Count, in the listing that follows, every line containing the word "unit". Give the number by itself.

╔══

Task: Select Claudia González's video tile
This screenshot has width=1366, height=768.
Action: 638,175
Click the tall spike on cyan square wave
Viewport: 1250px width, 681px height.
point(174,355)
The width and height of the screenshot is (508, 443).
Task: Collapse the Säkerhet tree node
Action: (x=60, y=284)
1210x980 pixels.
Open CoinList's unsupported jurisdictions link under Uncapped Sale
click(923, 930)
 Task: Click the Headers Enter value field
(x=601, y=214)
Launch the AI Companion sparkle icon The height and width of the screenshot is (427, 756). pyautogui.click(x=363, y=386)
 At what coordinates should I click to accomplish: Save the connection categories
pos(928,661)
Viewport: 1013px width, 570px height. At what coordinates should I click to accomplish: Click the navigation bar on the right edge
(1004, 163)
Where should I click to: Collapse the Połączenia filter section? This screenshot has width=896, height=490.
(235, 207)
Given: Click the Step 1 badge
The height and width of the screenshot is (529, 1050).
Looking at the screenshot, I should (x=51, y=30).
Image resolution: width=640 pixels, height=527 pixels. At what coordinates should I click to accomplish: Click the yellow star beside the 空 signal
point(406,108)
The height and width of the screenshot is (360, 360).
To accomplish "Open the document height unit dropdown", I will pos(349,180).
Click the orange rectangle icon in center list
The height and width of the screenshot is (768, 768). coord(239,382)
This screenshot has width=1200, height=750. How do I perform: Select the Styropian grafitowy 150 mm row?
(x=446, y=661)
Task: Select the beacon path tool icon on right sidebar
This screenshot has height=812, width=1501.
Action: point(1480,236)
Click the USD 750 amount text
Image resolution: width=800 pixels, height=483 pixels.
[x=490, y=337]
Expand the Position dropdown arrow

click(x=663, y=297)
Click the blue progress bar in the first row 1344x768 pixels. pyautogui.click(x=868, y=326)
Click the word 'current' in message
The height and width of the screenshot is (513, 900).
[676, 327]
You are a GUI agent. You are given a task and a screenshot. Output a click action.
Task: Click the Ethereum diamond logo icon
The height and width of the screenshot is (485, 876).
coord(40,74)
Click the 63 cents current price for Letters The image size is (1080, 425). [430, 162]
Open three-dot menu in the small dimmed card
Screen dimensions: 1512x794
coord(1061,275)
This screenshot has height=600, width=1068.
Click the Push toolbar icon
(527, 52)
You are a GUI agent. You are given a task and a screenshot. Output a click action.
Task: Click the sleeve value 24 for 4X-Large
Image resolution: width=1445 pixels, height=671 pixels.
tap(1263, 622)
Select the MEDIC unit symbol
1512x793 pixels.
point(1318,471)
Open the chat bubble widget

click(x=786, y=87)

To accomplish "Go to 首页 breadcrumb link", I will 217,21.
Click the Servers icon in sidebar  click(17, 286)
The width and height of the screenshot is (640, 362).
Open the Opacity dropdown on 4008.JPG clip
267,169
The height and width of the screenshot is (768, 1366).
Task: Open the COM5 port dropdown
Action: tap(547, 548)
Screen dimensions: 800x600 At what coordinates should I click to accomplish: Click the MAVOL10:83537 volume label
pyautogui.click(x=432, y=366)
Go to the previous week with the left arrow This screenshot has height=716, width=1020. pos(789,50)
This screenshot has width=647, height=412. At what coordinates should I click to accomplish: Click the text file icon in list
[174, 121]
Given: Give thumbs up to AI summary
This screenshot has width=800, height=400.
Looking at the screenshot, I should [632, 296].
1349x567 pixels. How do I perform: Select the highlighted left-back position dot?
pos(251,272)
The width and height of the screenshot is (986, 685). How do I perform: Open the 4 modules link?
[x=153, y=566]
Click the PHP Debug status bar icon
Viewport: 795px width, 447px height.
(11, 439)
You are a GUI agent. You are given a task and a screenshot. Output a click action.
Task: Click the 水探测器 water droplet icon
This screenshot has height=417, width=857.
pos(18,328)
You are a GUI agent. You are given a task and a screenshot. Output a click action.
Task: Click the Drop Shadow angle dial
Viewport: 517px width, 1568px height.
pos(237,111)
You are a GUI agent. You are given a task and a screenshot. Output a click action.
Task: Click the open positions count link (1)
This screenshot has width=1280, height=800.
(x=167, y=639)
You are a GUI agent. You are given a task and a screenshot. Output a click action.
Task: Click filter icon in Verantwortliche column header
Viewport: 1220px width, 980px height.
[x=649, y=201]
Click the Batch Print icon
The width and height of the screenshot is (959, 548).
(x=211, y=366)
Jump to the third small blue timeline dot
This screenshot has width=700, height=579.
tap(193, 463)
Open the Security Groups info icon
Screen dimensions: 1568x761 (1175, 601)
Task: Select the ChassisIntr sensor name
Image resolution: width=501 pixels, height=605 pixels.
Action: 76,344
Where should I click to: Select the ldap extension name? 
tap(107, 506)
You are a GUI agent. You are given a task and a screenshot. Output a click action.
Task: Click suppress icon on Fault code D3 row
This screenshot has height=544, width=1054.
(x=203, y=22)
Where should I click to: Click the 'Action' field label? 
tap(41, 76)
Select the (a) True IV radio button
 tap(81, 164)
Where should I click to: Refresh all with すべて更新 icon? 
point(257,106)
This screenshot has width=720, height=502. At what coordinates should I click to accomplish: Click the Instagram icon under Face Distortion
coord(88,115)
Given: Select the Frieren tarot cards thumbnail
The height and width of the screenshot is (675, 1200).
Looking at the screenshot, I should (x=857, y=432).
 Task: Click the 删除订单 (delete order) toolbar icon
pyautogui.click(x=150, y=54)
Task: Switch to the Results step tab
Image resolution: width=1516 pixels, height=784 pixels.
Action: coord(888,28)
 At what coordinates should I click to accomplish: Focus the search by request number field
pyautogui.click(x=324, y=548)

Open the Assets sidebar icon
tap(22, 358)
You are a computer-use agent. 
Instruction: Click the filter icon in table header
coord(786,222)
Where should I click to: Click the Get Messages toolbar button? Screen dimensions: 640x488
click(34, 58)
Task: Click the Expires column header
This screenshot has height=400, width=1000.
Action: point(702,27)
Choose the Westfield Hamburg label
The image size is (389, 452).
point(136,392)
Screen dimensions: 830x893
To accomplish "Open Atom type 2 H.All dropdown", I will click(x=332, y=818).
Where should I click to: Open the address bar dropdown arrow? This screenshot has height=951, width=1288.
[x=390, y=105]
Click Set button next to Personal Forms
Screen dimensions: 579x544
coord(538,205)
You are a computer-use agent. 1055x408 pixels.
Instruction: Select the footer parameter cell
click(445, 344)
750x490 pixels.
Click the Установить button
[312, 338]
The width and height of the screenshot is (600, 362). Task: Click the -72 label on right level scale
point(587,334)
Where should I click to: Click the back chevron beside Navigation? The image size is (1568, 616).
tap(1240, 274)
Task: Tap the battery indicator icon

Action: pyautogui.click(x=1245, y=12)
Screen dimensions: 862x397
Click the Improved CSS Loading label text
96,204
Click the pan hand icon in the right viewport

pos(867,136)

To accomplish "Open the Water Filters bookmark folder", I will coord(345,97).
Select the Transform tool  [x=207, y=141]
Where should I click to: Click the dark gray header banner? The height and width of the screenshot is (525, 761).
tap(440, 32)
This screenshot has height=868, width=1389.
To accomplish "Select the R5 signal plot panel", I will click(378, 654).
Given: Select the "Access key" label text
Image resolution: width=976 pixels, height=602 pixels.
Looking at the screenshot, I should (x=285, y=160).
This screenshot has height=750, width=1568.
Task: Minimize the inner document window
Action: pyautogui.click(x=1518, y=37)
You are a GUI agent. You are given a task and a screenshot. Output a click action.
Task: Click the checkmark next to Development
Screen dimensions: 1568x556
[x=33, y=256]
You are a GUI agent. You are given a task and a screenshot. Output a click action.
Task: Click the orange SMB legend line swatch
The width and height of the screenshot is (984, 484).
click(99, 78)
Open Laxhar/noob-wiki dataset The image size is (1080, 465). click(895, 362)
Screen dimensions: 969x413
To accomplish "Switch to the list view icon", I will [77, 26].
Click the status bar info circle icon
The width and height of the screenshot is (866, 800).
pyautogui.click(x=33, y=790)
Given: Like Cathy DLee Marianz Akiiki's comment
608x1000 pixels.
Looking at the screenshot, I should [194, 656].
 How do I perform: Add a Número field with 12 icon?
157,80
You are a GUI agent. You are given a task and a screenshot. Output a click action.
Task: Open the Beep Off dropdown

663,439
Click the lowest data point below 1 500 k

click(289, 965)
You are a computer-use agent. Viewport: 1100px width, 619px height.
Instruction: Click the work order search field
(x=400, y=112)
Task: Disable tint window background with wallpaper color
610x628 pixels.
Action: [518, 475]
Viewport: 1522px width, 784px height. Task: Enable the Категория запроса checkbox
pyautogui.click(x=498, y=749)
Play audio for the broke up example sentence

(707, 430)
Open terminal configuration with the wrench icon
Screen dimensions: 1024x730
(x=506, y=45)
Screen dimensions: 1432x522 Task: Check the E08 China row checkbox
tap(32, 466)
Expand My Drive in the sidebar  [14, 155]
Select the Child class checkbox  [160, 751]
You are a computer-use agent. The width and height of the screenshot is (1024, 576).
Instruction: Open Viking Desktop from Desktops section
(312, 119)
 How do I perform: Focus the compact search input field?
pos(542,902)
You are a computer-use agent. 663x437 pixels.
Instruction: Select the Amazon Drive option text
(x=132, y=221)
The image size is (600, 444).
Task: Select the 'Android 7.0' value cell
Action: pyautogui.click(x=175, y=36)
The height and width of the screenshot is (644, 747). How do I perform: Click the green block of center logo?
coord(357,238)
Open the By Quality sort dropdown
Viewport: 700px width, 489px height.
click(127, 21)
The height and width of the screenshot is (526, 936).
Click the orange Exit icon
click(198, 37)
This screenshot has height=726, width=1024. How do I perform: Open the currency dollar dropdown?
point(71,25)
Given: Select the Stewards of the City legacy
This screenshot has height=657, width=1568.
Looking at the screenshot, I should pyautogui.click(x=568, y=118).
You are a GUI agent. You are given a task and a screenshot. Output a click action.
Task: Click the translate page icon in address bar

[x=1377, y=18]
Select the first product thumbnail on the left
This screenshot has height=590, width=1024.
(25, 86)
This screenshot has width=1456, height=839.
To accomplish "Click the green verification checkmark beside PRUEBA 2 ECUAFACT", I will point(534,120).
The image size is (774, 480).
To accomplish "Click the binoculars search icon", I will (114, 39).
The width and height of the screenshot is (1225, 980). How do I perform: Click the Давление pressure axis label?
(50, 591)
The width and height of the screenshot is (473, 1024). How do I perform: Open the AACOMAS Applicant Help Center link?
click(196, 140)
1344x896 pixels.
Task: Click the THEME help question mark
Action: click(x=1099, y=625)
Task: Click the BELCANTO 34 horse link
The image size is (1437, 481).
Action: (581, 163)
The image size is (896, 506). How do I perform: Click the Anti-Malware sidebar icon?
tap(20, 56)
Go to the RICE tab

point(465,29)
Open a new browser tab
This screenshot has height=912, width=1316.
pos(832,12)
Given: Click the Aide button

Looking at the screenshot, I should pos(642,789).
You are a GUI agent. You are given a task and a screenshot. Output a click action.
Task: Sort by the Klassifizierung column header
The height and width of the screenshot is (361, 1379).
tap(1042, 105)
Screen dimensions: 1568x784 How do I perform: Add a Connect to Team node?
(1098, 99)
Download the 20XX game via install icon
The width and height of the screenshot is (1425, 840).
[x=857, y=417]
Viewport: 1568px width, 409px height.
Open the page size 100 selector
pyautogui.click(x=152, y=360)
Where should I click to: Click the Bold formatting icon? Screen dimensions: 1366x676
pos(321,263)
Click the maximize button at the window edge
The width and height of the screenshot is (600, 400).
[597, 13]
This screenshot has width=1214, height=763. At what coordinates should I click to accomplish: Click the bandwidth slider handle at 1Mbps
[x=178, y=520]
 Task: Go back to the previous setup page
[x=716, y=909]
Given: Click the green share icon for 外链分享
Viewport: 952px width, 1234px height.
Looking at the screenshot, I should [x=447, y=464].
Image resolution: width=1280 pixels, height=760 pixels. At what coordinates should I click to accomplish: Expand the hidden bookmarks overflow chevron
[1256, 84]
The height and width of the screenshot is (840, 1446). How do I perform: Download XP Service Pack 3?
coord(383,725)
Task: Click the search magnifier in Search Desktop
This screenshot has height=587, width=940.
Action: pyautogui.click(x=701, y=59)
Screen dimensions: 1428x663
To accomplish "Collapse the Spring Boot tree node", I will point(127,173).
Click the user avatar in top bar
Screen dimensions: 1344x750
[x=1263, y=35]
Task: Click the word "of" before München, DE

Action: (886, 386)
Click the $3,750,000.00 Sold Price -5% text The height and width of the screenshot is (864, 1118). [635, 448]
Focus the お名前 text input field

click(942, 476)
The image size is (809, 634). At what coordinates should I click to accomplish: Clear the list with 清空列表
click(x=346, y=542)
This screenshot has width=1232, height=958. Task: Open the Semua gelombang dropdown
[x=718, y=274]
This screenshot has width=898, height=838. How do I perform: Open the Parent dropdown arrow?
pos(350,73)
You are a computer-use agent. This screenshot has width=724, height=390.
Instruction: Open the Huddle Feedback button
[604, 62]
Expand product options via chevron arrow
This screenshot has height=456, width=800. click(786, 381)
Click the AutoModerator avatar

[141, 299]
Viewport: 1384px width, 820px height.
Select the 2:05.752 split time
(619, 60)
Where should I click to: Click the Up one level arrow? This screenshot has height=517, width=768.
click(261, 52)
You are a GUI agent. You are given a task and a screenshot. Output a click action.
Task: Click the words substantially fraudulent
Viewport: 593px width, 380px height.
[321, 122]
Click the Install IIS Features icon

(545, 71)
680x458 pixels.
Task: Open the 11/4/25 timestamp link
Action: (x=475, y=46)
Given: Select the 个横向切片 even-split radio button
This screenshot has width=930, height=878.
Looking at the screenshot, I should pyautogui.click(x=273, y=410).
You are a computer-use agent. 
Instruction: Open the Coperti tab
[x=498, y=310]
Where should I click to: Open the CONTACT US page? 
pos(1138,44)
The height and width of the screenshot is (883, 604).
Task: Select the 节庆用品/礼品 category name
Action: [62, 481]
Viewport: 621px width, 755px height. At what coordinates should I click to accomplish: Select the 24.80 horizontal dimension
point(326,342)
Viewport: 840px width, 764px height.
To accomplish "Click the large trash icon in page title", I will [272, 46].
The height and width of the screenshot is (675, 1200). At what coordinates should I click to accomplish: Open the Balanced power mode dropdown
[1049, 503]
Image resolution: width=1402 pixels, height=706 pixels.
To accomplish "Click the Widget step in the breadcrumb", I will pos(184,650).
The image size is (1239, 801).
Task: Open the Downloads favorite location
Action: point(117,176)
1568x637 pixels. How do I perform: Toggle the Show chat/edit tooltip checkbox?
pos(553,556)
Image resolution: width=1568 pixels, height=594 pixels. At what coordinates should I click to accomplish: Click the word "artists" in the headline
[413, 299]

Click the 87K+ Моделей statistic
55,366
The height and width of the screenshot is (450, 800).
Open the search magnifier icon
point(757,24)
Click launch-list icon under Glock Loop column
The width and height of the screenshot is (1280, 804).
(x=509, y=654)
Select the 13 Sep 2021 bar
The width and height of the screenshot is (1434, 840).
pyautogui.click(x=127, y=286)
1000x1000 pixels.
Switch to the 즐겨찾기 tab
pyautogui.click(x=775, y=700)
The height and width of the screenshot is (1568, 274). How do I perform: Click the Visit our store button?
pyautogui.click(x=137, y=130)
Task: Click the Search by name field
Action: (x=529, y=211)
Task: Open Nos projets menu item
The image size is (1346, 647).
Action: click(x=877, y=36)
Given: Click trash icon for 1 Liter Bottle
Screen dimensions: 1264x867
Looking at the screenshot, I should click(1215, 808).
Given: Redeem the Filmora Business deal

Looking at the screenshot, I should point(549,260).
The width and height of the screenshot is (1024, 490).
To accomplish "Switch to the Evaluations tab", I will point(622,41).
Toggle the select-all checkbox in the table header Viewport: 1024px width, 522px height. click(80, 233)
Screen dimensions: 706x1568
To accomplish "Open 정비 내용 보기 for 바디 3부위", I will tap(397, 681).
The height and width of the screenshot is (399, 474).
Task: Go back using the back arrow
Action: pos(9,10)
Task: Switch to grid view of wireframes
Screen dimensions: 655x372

╚══

### COMPLETED TASK
2